* Work order: After reading the entries below, report how many lines have the string "computer" in them, giving the number alone.

* Entries provided:

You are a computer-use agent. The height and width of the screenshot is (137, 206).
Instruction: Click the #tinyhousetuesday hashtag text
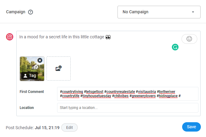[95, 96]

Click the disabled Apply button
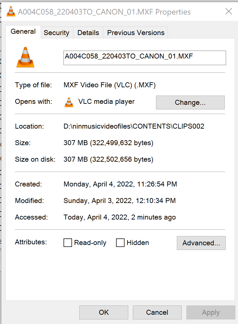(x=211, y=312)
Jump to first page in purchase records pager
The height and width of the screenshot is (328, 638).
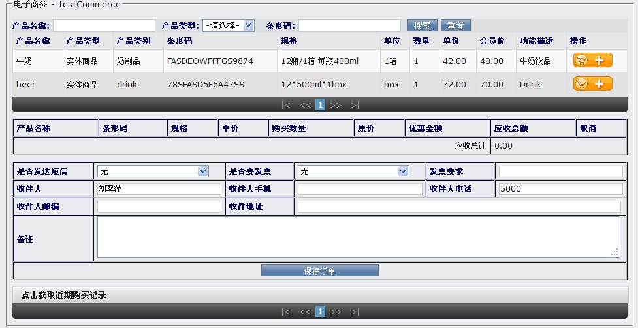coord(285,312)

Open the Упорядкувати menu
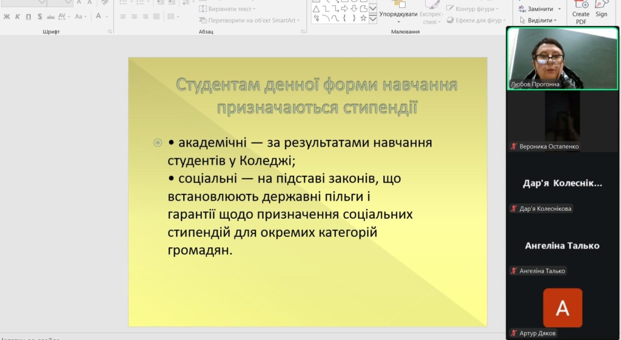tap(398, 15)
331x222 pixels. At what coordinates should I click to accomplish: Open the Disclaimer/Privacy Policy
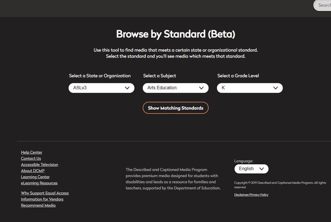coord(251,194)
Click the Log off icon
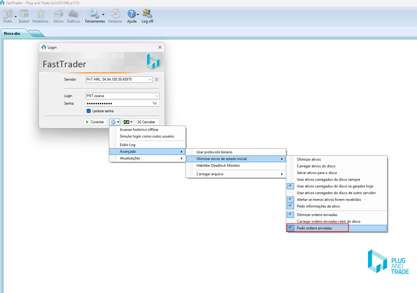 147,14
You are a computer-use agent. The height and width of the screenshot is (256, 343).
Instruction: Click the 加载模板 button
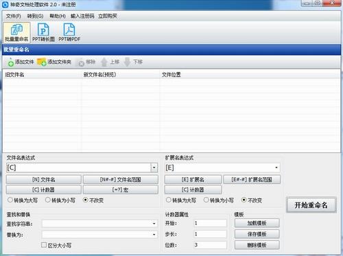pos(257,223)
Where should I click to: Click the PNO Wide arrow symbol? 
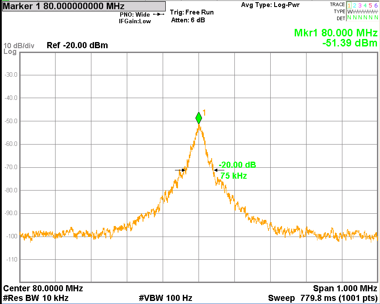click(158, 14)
---
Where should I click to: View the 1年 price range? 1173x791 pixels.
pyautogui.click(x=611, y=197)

* Written response: 2